Sun. Feb 5th, 2023
A group of Lake Area Business owners, concerned citizens and Government officials made a trip to Jefferson City to discuss a bill sponsored by Representative Ron Hicks…aiming to amend the Missouri Constitution to allow for a casino on the Osage River.
In a letter submitted to KRMS News, the group says although the bill won’t be voted on until 2023, they still believed it was important to speak with lawmakers about the proposal and how it affected the Lake of the Ozarks region.
The group says they met with several political leaders on the hill, all who voiced support for the bill that is expected to create 700 jobs and generate over $100 million in tax revenue.

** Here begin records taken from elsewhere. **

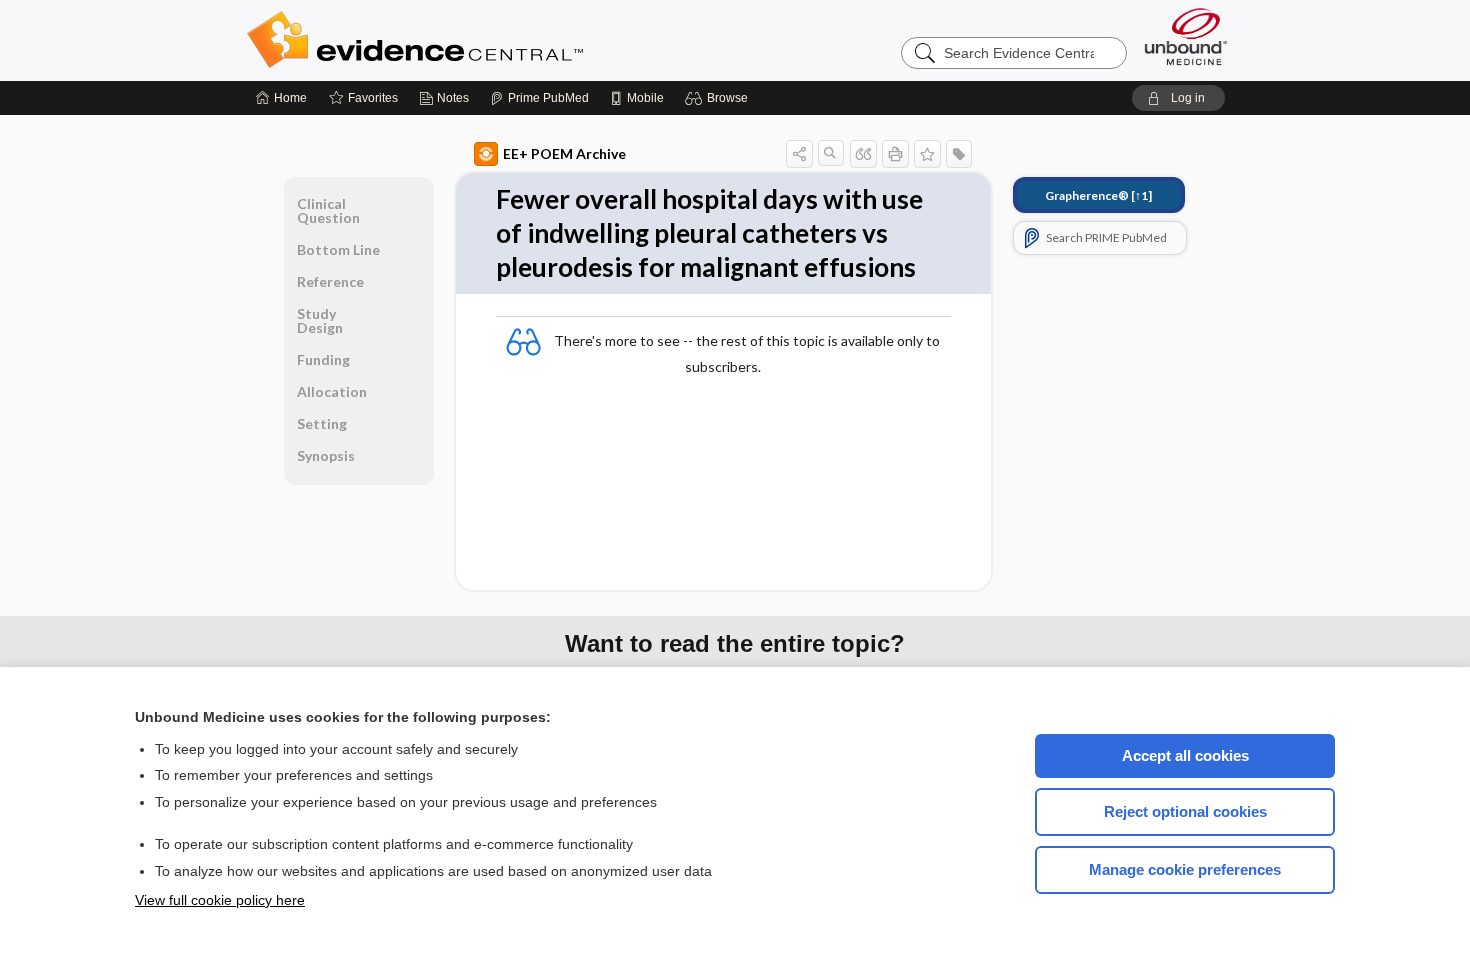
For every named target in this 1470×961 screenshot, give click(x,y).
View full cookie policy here (220, 900)
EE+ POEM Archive (564, 153)
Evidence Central (495, 40)
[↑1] (1098, 195)
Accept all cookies (1185, 755)
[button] (719, 98)
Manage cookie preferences (1185, 869)
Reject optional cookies (1185, 811)
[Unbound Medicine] (1186, 36)
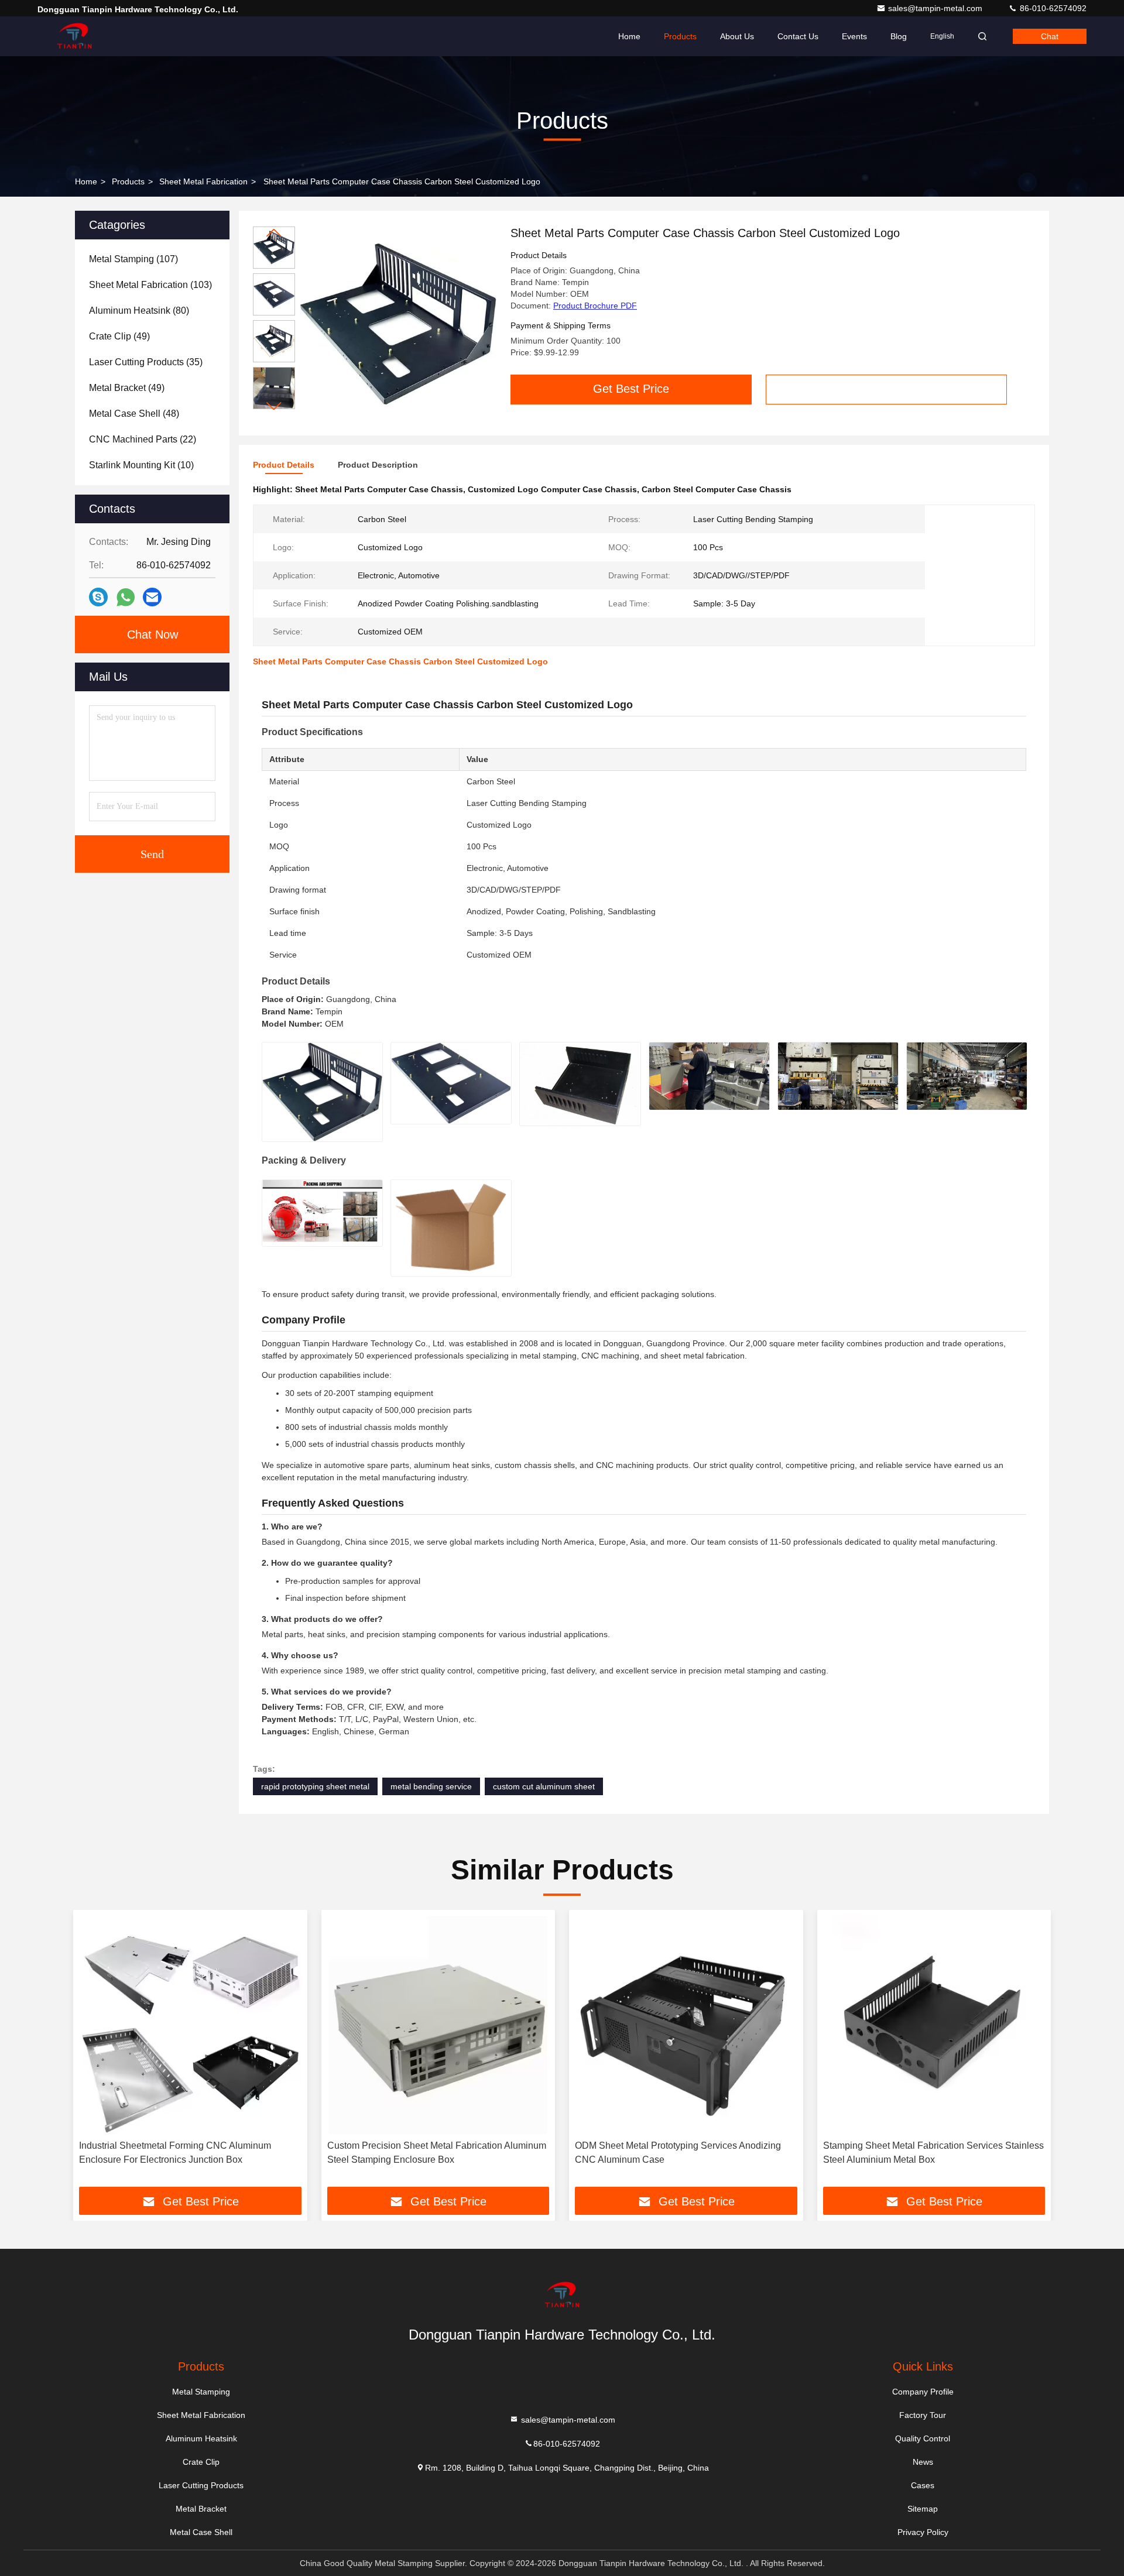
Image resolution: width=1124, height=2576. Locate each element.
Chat (1049, 36)
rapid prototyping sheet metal (315, 1786)
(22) (142, 439)
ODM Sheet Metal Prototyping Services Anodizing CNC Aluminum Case (678, 2153)
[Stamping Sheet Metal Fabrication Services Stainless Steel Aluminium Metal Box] (934, 2025)
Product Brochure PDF (595, 305)
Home (629, 36)
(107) (133, 259)
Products (680, 36)
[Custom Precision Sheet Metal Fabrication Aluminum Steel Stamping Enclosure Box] (438, 2025)
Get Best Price (631, 388)
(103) (150, 285)
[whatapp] (126, 597)
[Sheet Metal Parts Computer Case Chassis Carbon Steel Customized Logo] (398, 323)
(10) (141, 465)
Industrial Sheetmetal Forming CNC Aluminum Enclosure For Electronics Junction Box (175, 2153)
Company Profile (923, 2391)
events (854, 36)
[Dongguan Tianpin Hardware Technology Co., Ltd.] (74, 36)
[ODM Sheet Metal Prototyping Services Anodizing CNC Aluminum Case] (686, 2025)
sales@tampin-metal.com (936, 8)
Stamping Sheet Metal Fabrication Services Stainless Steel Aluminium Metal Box (933, 2153)
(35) (146, 362)
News (923, 2462)
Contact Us (797, 36)
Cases (922, 2485)
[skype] (98, 597)
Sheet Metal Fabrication (203, 181)
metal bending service (431, 1786)
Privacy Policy (922, 2532)
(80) (139, 310)
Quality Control (922, 2438)
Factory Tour (922, 2415)
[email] (152, 597)
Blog (898, 36)
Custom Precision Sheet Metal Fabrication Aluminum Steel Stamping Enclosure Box (436, 2153)
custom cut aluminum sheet (544, 1786)
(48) (134, 414)
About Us (737, 36)
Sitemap (922, 2508)
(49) (119, 336)
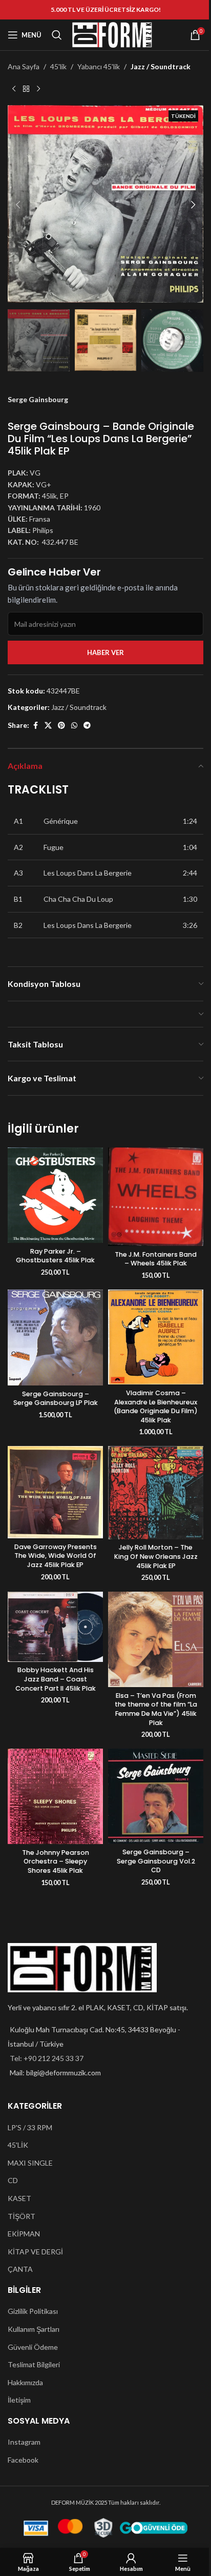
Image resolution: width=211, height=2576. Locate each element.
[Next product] (38, 89)
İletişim (19, 2399)
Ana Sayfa (23, 66)
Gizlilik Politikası (33, 2311)
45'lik (58, 66)
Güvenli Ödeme (33, 2347)
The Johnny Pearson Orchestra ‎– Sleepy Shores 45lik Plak (55, 1861)
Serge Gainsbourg (38, 399)
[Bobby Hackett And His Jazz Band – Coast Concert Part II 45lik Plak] (55, 1627)
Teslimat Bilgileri (34, 2364)
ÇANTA (20, 2269)
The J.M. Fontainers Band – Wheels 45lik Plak (156, 1259)
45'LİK (18, 2145)
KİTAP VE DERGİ (35, 2251)
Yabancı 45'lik (98, 66)
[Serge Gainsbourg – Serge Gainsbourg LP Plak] (55, 1337)
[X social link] (48, 725)
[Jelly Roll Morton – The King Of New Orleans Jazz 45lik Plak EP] (155, 1492)
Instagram (24, 2442)
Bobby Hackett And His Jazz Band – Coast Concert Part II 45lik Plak (55, 1679)
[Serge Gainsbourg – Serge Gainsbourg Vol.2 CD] (155, 1796)
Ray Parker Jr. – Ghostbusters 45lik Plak (55, 1256)
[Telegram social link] (87, 725)
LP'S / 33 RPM (30, 2127)
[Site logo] (112, 34)
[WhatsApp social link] (74, 725)
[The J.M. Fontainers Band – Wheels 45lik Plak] (155, 1196)
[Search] (57, 35)
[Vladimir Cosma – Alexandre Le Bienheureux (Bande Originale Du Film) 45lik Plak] (155, 1337)
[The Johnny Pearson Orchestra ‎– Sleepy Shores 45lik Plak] (55, 1796)
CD (13, 2180)
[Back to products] (26, 89)
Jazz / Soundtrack (161, 66)
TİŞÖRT (21, 2216)
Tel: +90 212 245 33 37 (46, 2058)
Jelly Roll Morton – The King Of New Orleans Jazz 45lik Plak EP (156, 1556)
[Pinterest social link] (61, 725)
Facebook (23, 2459)
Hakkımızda (25, 2382)
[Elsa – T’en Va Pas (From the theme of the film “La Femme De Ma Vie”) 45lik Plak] (155, 1639)
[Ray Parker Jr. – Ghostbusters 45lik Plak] (55, 1195)
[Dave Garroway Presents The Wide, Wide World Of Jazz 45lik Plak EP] (55, 1492)
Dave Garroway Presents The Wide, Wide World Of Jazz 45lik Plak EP (55, 1555)
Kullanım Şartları (33, 2329)
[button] (18, 204)
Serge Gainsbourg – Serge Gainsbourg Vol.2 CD (156, 1861)
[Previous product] (14, 89)
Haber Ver (105, 652)
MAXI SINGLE (30, 2162)
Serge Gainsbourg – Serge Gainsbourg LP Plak (55, 1399)
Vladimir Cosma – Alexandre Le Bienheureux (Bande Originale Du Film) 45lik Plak (156, 1406)
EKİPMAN (24, 2233)
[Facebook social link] (35, 725)
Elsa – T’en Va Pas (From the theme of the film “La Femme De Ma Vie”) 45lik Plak (156, 1709)
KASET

The difference between this casino and the proposed casino by the Osage Nation, is state control and regulations.
If approved, the city of Lake Ozark and Miller County could become the largest source of tax revenue for the Lake of the Ozarks, second only to Lake Regional Health System.
Read the full letter below:
On Tuesday, April 26th, a delegation of Lake Area business owners, concerned citizens and government officials visited the Capitol Building in Jefferson City. The purpose of the meeting was to voice support for House Joint Resolution 127 (HJR-127). The bill, HJR-127 sponsored by Representative Ron Hicks, seeks to amend the Missouri State Constitution to include the Osage River as a legally permissible location for gaming (legal gaming is already allowed within the state on the Missouri and Mississippi Rivers). In addition, the resolution adds an additional (14th) gaming license designated for the Osage River (currently Missouri Gaming licenses are capped at 13 and all are currently in use). HJR-127 was to be introduced to the Emerging Issues Committee that same day. Because of the timing of the legislative cycle, the House hearing is ceremonial in that HJR-127 would not actually be introduced and voted on until the next legislative session in 2023.
Prior to the hearing, the group met with the following senior state legislators:
Each legislator voiced support for HJR-127 in principle based on its substantial economic impact to the Lake economy. Our group outlined the magnitude of the effort in creating approximately 700 jobs (mostly local) during the construction phase of the project and at least that many permanent jobs once operations commence. A state-regulated casino would generate at least $100 million in net new revenue to the Lake economy and more than $25 million in state and local tax revenue. Once completed, a state-regulated casino on the Osage River would be Lake Ozark and Miller County’s largest tax revenue source (by far). The facility would likely be the Lake area’s second largest employer (behind Lake Regional Health system).
Not unexpectedly, much of the conversation with legislators centered around the recent announcement of the Osage Nation to also build a casino facility at the Lake. The Osage Nation has closed on at least one parcel of property to be redeveloped for this purpose. Although several of the aforementioned legislators had previously voiced support of the Osage Nation project, that support has waned as the details have emerged about the potential impact an Indian casino will have on existing small businesses. Several of the legislators were unaware of the “tax free” status of tribal properties and non-conformance with any state or local laws. Moreover, Chief Geoffrey M. Standing Bear, leader of the Osage Nation has not been shy about his intentions to enter into other industries in addition to a casino. This will include truck stops, convenience stores, retail, etc. In other states’ markets where this has occurred, local businesses have been decimated as they have had to compete on a lopsided playing field with a tax-free entity. For example, the fuel tax in Missouri will soon be 30 cents per gallon. Imagine a truck stop or convenience store operating on an adjacent corner competing with a tax-free entity like Osage Nation. Osage Nation would have a 30-cent advantage since they would not pay state taxes and be able to offer fuel for much less than their competition.
Ron Leone, Executive Director of the Missouri Petroleum and Convenience Association, joined our group for part of the day. Ron made a compelling case for the economic carnage that would devastate his industry if the Osage Nation were granted this special status. Reportedly, the Osage Nation has been seeking large parcels of property adjacent to interstate highways in various locations within the state including Cuba and Hannibal. These properties would undoubtedly be used for the construction of truck stops and/or convenience stores.
The Indian Gaming Regulatory Act, signed by President Ronald Reagan, is a 1988 United States federal law that establishes the jurisdictional framework that governs Indian Gaming. The actual process to transfer state land to an Indian Tribe as sovereign is complicated and beyond the scope of this article. Suffice to say, in the end, the Osage Nation only faces one hurdle: the signature of the sitting Governor. Once the Genie is out of the bottle, the Osage Nation or other tribes would be free to compete unfairly with Missouri’s regulated and tax paying businesses across the entire state. Look no further than the 29 other states who have already experienced the negative impact. One must wonder what Governor Mike Parsons would like his legacy to be. And his successors should be similarly concerned.